Acter (Onboarding Experience)
Acter is a platform built for activists, NGOs, and movement leaders to collaborate and communicate securely. However, early analytics showed a significant drop-off during onboarding. New users struggled to understand the platform’s value, felt unsure about data privacy, and often abandoned the flow before completing setup.
This project focused on redesigning Acter’s onboarding experience to:
Communicate Acter’s mission and value clearly
Streamline sign-up and account recovery
Address clarity around data privacy
Encourage early engagement with the community
Solution Type
Mobile App
Duration
2 months
Team Size
3 team members

Figma

Notion

Useberry
Challenge
How might we redesign Acter’s onboarding experience to clearly communicate its value proposition, streamline the sign-up process, address privacy concerns, and enhance user engagement, thereby reducing churn and increasing satisfaction?
My Role
As the UX/UI Designer, I led the redesign of Acter’s onboarding flow, collaborating closely with developers and the product team.
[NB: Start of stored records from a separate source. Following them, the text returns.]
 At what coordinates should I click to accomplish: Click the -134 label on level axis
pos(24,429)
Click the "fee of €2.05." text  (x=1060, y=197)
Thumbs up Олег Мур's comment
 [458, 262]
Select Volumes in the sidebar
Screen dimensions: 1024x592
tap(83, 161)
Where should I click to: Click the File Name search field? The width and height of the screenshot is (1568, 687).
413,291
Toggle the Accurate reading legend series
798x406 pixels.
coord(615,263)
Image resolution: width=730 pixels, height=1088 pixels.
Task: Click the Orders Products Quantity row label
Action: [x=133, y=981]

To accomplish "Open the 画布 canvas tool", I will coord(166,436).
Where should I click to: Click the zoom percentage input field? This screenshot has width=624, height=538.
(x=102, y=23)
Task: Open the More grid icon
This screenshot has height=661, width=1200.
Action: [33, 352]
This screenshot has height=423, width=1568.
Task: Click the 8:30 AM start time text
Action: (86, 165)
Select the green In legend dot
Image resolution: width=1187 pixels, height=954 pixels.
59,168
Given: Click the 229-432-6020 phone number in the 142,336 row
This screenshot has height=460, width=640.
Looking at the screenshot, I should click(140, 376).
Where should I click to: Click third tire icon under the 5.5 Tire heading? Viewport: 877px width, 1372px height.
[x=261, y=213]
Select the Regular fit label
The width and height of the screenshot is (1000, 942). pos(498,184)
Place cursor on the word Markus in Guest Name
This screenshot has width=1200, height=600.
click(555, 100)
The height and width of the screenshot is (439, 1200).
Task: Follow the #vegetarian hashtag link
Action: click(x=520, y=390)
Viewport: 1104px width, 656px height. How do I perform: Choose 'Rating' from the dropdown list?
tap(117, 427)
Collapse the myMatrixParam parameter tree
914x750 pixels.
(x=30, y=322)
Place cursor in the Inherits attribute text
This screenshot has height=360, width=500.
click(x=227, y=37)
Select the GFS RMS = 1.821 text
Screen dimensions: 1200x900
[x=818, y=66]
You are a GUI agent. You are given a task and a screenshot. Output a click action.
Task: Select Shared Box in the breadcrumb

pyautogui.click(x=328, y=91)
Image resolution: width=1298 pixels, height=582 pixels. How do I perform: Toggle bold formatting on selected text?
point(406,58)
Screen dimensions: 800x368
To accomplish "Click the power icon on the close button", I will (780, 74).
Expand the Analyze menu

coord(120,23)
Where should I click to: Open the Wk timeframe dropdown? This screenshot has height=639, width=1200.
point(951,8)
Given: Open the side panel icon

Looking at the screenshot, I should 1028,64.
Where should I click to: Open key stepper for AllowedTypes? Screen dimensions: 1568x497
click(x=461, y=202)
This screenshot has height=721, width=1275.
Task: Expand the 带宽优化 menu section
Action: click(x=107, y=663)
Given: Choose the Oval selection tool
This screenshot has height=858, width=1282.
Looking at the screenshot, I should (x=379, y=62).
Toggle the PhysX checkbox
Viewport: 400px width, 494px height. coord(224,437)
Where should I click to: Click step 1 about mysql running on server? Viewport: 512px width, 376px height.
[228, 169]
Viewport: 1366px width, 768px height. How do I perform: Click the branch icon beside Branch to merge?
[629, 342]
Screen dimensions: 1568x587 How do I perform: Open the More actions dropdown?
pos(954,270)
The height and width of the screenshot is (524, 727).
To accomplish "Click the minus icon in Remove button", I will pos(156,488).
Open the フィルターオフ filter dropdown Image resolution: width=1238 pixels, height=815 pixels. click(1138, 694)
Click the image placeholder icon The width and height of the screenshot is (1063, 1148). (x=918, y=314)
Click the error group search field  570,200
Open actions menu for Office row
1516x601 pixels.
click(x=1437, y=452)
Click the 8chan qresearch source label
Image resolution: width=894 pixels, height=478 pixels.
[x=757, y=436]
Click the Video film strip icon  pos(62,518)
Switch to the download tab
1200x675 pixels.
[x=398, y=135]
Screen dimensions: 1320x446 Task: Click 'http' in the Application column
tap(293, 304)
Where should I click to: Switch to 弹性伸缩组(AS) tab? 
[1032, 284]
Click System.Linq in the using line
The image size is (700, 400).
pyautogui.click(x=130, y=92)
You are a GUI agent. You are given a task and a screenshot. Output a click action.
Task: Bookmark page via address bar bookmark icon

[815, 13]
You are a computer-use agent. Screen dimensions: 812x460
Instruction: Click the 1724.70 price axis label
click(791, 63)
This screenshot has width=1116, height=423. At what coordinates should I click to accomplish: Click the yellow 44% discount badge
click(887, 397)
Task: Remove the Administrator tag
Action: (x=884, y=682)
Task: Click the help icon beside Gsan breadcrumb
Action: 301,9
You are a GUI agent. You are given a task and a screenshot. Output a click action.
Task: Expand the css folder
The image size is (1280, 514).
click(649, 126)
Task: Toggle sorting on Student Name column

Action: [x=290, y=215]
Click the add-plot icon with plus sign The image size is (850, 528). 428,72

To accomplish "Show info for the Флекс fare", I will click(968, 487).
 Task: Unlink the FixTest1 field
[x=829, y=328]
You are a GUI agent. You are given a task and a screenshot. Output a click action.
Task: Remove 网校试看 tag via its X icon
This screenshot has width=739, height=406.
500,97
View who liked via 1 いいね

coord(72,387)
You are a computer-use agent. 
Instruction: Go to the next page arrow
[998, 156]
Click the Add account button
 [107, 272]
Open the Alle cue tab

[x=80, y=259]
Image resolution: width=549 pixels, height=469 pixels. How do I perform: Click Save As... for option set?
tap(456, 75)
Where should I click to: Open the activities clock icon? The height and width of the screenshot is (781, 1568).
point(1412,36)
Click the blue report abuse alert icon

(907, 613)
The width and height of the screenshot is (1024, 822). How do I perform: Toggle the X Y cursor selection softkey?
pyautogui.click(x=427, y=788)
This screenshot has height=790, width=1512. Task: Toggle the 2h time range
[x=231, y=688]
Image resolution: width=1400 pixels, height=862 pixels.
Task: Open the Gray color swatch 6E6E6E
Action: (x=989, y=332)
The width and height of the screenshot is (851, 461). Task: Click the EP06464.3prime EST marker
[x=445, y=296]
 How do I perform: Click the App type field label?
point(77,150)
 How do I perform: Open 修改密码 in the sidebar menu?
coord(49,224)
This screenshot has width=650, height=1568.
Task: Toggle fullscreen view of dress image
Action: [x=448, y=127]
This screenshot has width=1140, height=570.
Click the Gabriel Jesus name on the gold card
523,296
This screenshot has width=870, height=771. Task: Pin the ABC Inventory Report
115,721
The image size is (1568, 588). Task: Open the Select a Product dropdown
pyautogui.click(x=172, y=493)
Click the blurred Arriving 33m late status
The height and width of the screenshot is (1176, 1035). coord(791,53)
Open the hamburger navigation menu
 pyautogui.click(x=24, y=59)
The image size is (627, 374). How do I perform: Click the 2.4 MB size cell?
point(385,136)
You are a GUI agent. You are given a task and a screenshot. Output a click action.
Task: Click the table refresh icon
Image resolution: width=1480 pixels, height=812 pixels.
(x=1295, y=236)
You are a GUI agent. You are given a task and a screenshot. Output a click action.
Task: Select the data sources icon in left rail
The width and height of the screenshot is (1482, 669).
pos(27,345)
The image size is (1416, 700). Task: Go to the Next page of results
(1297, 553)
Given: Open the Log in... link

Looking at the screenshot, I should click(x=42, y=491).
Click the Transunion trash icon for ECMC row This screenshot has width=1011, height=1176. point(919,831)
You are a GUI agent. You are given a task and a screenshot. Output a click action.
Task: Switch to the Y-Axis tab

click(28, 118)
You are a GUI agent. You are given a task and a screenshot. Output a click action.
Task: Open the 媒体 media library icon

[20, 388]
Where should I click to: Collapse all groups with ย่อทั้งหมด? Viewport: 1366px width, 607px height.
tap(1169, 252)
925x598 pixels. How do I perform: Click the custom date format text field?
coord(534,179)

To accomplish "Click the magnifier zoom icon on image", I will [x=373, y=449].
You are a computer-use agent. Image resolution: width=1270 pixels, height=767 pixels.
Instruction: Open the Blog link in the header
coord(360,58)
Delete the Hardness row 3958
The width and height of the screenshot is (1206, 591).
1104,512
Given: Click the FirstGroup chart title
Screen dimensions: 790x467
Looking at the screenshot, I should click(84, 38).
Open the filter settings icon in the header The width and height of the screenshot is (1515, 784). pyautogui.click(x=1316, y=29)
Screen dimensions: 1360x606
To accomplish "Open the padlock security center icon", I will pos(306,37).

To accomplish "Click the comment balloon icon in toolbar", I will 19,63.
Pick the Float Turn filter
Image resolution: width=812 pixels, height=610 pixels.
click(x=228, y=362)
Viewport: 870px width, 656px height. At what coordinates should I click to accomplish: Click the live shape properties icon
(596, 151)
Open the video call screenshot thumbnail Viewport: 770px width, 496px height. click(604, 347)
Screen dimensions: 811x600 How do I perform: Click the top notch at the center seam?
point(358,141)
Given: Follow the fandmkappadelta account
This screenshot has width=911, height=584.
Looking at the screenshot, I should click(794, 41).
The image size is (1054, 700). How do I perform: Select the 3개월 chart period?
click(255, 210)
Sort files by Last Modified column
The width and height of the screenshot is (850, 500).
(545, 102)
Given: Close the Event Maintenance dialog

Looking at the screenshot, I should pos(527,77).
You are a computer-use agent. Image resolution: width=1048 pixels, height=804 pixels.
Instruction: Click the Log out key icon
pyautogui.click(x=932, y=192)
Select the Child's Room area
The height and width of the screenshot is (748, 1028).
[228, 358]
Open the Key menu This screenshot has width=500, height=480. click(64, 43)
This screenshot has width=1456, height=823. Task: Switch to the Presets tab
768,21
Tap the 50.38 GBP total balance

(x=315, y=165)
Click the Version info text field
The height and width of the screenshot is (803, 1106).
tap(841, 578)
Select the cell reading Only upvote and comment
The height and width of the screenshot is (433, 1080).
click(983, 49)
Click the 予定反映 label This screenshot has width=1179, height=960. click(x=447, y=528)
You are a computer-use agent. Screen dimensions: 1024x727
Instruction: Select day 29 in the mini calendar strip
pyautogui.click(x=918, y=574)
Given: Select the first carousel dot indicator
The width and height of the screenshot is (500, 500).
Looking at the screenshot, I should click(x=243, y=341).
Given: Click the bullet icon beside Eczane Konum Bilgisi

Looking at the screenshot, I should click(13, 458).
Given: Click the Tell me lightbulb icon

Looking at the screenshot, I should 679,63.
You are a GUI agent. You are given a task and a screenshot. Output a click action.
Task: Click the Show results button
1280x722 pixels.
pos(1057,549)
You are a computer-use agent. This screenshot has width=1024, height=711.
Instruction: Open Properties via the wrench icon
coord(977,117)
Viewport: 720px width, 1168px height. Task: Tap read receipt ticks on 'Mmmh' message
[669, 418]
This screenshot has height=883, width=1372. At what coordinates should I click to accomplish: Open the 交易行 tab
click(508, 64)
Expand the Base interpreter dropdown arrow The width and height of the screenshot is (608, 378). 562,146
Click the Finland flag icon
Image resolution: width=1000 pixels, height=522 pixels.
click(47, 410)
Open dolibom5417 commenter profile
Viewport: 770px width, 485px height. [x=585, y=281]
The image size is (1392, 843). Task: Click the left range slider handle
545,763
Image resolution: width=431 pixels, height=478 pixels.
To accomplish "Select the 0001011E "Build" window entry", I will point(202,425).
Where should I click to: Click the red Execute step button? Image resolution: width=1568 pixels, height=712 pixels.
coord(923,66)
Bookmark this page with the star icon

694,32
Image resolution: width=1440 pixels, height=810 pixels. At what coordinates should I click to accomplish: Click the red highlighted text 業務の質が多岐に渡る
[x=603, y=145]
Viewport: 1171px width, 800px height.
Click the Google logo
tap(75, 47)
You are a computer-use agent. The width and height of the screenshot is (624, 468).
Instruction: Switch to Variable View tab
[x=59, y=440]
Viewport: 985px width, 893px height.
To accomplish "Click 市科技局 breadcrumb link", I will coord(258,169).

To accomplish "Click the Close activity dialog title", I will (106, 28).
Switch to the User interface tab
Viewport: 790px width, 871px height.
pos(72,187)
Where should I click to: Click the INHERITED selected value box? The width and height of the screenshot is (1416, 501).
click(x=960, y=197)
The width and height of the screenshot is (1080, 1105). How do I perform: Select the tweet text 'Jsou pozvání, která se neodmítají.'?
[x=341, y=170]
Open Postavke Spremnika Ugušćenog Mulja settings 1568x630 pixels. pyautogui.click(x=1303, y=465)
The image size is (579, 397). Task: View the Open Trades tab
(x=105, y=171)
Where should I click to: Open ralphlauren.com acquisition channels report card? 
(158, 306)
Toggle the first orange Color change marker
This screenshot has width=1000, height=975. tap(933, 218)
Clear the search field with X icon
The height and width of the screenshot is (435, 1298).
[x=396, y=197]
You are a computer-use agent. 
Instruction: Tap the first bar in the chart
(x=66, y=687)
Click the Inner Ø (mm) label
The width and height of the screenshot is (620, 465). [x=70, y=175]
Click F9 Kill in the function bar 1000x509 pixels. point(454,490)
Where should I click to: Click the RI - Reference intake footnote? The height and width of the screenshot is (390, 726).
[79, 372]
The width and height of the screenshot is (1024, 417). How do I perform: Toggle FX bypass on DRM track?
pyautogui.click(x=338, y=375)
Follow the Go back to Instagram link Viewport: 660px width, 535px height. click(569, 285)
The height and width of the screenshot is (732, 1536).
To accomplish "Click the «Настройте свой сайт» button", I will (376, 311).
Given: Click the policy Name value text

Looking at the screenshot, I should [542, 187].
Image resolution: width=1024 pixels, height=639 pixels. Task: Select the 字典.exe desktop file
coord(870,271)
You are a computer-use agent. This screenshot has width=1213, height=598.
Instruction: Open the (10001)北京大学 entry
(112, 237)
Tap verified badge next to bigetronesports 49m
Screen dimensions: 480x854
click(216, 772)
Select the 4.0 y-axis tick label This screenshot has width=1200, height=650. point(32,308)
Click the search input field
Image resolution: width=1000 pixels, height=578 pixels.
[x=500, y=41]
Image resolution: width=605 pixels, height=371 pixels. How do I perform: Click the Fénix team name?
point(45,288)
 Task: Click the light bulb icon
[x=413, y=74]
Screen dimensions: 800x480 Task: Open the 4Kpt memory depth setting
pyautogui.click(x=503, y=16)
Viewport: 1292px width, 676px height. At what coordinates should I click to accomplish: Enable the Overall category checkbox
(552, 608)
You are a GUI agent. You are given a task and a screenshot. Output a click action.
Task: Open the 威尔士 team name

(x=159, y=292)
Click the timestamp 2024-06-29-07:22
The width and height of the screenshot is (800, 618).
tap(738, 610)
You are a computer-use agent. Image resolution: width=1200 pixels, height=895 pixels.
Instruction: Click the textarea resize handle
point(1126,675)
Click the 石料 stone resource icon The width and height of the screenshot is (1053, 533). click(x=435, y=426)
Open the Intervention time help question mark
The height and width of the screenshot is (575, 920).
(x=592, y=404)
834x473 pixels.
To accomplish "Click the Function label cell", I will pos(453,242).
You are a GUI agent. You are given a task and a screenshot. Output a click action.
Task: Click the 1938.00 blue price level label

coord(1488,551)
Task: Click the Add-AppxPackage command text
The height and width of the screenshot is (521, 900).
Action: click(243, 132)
My responsibilities included:
Conducting rapid user research and synthesis
Mapping the onboarding journey and identifying friction points
Designing wireframes and interactive prototypes in Figma
Testing using Useberry and iterating based on results
Managing documentation and insights via Notion
My focus was to translate research into actionable design improvements while ensuring a consistent, scalable design system across the flow.
Result & Impact
By simplifying onboarding and addressing privacy concerns, we built stronger first-time engagement and measurable gains in retention and comprehension.
35%
Improved onboarding process
25%
Increased retention over 90 days
40%
Faster task completion
Process
Before proposing solutions, I conducted a quick discovery phase to understand why users were dropping off early.
What I did
Analytics review:
Identified a 40% drop-off within the first two minutes of onboarding.
User feedback review:
New users reported uncertainty around Acter’s purpose and skepticism about privacy/data sharing.Usability walkthroughs:
Observed confusion across several areas, unclear guidance, redundant steps, and information overload.Benchmarking:
Compared flows from privacy-first tools (Signal, Slack, Discord) to evaluate best practices around secure onboarding.
Key Challenges
Core UX Decisions
Simplified Sign-up Flow
Problem: Users were overwhelmed by redundant fields and unclear steps.
Decision: Consolidated the flow into a streamlined, guided sequence with progress indicators.
Why: Testing showed anxiety around data use and too many decisions upfront.
Impact: 35% higher onboarding completion during testing.
Enhanced Transparency
Problem: Users hesitated to link personal data or continue due to unclear practices.
Decision: Added a plain-language privacy reassurance screen and made email linking optional.
Why: Transparency is essential in activist-oriented communities.
Impact: User confidence in data handling improved significantly.
Invite Code & Framing
Problem: Users had no context for why an invite code was required.
Decision: Reframed it as a community entry key—emphasizing trust, safety, and belonging.
Why: Activist groups value safe, meaningful connections; framing matters.
Impact: 20% higher completion among users joining via community leaders.
Testing & Iteration
Testing was conducted using Useberry with 12 participants (activists and NGO organizers).
Key feedback
Privacy explanation edits significantly reduced confusion
Users wanted faster progression between screens
Many skipped feature intro slides, signaling cognitive load
Iterations
Shortened and simplified copy throughout onboarding
Improved visual hierarchy on action buttons
Added a Skip option to reduce friction and support progressive onboarding
Reflections
Through this project, I learned how critical copy tone is—privacy reassurance needs to be communicated in plain, human language to build trust. Testing also showed that progressive onboarding, where users learn by doing, is far more effective than long, instruction-heavy tutorials.
If I were to revisit the flow, I would explore adaptive onboarding that adjusts based on user type, such as NGO organizers versus activists. Overall, the project strengthened my ability to design for trust, usability, and motivation, while balancing clarity with the emotional context of advocacy-driven communities.